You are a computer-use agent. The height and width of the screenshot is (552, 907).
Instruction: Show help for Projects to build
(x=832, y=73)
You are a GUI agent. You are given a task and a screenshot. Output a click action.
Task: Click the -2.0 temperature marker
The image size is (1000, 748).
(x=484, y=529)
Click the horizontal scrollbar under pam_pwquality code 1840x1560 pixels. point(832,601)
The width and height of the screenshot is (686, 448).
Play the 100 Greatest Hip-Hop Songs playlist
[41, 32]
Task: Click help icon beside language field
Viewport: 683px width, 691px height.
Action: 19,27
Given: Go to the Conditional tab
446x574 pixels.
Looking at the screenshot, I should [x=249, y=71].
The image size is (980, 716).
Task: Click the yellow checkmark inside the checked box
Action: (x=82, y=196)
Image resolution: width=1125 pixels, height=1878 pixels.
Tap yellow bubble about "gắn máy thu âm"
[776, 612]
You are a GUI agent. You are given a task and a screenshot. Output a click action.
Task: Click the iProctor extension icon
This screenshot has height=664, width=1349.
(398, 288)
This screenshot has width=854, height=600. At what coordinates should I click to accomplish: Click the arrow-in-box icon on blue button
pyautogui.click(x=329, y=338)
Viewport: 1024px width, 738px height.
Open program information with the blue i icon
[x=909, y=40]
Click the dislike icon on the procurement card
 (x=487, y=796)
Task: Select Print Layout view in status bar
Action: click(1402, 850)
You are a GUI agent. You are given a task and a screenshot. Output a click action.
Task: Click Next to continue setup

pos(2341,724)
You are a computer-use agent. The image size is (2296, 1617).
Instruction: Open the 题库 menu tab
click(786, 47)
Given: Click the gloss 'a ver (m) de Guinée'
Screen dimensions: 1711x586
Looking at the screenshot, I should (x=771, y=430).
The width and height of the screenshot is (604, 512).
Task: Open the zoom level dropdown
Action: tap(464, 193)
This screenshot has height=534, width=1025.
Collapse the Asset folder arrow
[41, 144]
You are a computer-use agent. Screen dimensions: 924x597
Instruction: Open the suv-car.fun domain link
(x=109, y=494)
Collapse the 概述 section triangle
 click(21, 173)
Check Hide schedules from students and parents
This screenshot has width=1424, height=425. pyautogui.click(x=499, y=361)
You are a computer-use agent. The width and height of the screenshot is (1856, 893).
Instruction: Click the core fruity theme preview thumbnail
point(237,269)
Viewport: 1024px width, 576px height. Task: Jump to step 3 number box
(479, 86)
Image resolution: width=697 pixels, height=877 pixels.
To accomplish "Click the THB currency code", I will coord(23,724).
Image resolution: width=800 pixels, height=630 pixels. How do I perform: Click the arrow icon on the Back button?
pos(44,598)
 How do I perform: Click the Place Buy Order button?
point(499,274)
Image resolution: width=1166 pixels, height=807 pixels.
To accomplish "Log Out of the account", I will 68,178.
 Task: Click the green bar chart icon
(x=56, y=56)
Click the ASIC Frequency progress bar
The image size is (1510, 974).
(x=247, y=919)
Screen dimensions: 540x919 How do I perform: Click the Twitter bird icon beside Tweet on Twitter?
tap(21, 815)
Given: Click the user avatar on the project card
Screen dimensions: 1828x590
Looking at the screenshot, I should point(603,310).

────────────────────

Work task: Among the records above, repeat exactly the line with "Given: Click the gloss 'a ver (m) de Guinée'", the line with "You are a computer-use agent. Screen", and every line in between, and only those.

Written answer:
Given: Click the gloss 'a ver (m) de Guinée'
Screen dimensions: 1711x586
Looking at the screenshot, I should (x=771, y=430).
The width and height of the screenshot is (604, 512).
Task: Open the zoom level dropdown
Action: tap(464, 193)
This screenshot has height=534, width=1025.
Collapse the Asset folder arrow
[41, 144]
You are a computer-use agent. Screen dimensions: 924x597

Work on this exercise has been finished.